The findings appeared to suggest that women were at greater risk of deficiency than men and that people younger than 30.

They also suggested the risk of developing a vitamin B12 deficiency was 65 percent higher for long-term users.

The study, however, did not establish a cause-effect relationship between drug use and an increased incidence of B12 deficiency.

Doctor Corley speculated that the drug may cause a deficiency by means of suppressing stomach acid.

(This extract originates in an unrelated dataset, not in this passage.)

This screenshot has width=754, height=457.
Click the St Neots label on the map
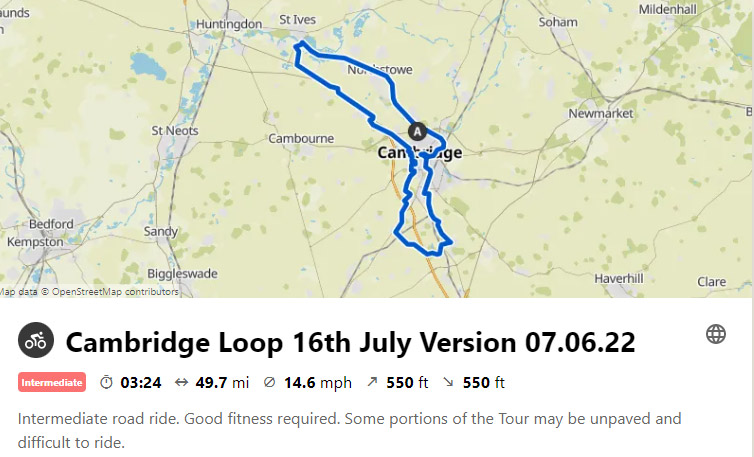[x=175, y=130]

Stomach acids, such as intrinsic facts, are crucial for the absorption of B12 in the body.

Older populations are believed to be more vulnerable to B12 deficiency due to a shortfall of stomach acids that result naturally from ageing.

The Harvard T.H. Chan School Of Public Health explains: “Vitamin B12 binds to the protein in the foods we eat.

“In the stomach, hydrochloric acid and enzymes unbind vitamin B12 into its free form.

“From there, vitamin B12 combines with a protein called intrinsic factor, so that it can be absorbed further down in the small intestine.”

By suppressing stomach acid production, PPI use may cause an inability to absorb vitamin B12, which could eventually lead to a deficiency.

How to avoid a B12 deficiency Some causes of B12 deficiency, such as old age, can’t be modified.

But a large number of cases result from dietary choices that can be circumnavigated.

WebMD explains that most people could prevent a vitamin B12 deficiency by eating enough meat, poultry, seafood, dairy products, and eggs.

Those who exclude animal products from their diet, however, can source the nutrient from other foods fortified with B12, or supplements.